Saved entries
•••••
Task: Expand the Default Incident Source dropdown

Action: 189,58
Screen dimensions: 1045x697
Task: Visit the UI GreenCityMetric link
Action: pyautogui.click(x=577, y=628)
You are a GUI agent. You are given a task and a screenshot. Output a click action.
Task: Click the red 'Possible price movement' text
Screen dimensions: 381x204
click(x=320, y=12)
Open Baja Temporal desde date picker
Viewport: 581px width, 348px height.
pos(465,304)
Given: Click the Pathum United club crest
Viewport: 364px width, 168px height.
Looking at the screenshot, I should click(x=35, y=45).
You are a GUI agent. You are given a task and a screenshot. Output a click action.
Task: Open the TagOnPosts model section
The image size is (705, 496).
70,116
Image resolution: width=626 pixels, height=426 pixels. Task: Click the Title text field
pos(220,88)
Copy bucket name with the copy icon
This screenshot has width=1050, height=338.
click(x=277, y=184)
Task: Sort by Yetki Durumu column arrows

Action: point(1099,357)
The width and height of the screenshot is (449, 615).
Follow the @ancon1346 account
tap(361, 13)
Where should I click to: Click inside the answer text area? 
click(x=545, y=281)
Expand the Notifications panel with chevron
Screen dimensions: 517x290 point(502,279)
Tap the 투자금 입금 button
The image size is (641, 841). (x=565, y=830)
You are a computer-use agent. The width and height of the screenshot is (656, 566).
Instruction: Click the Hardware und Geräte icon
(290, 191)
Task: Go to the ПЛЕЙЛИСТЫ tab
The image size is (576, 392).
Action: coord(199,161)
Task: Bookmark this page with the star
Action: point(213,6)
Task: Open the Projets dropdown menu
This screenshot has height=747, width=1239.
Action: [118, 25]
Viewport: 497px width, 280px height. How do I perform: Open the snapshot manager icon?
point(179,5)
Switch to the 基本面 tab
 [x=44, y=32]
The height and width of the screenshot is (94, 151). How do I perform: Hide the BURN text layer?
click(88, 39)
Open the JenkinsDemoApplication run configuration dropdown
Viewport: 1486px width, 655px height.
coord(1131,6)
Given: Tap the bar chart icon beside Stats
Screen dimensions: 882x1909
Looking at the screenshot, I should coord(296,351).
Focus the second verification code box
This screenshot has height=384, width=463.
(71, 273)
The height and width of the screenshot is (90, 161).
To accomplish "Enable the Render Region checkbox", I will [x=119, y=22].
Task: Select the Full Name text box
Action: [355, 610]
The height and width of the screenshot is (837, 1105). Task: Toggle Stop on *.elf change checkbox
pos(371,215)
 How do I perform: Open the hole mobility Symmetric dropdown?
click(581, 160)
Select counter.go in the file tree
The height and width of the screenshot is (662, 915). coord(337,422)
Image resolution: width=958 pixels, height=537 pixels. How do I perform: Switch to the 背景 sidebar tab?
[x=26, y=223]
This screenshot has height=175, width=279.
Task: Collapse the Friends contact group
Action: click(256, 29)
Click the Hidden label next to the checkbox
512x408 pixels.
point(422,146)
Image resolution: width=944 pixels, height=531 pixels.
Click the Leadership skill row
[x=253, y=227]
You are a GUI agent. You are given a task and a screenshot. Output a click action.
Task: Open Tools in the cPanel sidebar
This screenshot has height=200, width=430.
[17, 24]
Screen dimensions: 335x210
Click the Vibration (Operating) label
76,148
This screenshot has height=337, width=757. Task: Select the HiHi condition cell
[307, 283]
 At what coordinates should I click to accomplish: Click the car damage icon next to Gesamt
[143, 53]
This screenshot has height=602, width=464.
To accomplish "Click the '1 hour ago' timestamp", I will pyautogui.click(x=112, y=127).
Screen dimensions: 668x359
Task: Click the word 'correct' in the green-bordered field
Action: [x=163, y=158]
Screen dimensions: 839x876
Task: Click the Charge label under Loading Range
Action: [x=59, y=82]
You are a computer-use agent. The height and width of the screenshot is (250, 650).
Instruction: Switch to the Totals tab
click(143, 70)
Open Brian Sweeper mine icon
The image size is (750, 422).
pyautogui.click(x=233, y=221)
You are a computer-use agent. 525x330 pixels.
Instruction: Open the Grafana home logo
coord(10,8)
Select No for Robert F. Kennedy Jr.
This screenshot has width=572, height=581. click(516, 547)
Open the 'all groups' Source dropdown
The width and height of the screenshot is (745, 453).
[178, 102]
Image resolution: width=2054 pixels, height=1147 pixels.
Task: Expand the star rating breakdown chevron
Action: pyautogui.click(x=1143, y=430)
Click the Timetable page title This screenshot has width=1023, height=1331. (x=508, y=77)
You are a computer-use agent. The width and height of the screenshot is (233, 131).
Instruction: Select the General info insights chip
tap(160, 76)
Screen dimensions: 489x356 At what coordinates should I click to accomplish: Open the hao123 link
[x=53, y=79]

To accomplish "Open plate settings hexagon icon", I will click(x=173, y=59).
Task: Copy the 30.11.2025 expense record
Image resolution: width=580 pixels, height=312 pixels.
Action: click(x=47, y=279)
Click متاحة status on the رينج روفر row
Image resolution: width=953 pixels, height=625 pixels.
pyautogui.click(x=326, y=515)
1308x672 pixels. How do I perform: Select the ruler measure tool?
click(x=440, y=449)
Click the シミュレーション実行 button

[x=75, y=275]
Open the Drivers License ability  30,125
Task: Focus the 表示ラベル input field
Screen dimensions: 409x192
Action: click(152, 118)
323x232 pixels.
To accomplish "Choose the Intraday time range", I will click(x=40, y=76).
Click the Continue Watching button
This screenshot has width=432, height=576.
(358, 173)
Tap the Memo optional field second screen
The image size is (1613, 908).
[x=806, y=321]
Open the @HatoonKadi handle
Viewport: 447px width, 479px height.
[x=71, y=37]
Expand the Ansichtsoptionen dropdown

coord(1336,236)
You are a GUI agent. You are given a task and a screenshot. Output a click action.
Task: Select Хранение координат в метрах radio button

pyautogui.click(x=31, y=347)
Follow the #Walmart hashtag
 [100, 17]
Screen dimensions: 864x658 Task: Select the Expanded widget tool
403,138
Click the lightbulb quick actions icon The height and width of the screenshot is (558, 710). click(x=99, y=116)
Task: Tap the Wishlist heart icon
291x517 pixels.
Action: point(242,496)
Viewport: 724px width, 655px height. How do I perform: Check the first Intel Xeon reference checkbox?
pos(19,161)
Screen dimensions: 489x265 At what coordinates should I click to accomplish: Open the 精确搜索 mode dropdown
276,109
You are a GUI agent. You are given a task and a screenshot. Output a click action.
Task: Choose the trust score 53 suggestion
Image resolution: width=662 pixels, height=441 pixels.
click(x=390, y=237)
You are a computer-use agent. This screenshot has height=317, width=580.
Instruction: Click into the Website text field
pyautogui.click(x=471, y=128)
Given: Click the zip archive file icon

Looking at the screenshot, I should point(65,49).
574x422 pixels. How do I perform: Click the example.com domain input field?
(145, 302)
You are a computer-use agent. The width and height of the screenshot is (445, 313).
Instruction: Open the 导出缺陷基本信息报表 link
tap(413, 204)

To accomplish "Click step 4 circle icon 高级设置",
•••••
# [What is needed]
Spot every line in the entries that includes the word "Focus", and copy each one out.

# [Written response]
Focus the second verification code box
Task: Focus the 表示ラベル input field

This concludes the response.